SU pondered and prepared for this moment over the past nine months.

Generic questions about safety, security and, yes, the reaction of parents who pay high-priced tuition were all considered along with the teachable moments the experience promises.

On a most human and practical level, SU is not doing anything more than secular and religious tent-city hosts have offered with far fewer resources. The university is taking the next giant leap beyond portable toilets and anxiety to involve the homeless in the mission of the institution.

The homeless, who will receive tent space and other creature comforts along with two meals a day, have agreed to share their plight with students. In turn, SU's law students, nurses-in-training and future social workers will invest their time and talent in the problems of people on the lowest, most precarious economic rung.

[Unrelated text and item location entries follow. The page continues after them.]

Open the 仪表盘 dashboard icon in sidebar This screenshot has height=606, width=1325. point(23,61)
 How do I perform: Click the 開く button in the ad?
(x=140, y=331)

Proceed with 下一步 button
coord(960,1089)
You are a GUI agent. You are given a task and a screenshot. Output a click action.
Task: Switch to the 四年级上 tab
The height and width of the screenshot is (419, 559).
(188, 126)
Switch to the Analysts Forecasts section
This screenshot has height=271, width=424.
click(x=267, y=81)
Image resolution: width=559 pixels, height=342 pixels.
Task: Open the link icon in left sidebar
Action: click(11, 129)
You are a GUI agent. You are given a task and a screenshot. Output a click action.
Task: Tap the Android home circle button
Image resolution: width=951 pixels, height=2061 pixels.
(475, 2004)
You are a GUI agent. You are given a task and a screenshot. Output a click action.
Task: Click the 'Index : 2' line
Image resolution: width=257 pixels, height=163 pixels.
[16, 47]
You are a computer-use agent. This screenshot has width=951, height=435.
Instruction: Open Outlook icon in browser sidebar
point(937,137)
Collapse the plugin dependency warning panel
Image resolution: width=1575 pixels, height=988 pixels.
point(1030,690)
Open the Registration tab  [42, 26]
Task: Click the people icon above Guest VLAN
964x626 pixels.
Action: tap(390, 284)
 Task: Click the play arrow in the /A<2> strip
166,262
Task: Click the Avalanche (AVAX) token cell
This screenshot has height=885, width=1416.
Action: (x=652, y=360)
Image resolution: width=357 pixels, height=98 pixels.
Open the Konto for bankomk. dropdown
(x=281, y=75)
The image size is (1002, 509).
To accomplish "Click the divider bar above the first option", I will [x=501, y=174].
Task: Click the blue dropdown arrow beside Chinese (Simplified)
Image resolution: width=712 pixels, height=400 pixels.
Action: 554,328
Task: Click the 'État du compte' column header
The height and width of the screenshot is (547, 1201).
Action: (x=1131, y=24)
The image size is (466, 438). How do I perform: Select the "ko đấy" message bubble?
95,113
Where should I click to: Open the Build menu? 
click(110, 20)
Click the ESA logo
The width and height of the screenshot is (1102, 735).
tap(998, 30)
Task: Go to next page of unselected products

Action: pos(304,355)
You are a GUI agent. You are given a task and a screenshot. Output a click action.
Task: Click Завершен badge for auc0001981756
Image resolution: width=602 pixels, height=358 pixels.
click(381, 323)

University leadership boldly concluded there was no substitute for this contact: a critical mass of attention to a problem persistent through good economic times and bad.

Tent cities have become such a fixture of the urban and suburban landscape, legislators are contemplating stricter rules and permits to give communities more time to plan.

No one believes tent cities are a plausible or desirable solution to homelessness. Mental illness and the ravages of alcohol and drug abuse are as much a part of the equation as poverty.

For Jesuits, there must be a little curiosity how this mission came about, as noted by a Portland member of the society who works and lives with the poorest of the city's poor.

In his book "Radical Compassion," Gary Smith, S.J., quotesJesus in the Book of John:

"You did not choose me, no, I chose you ... to go out and to bear fruit, fruit that will last."

The administrators and students of Seattle University will have a month to contemplate that passage anew.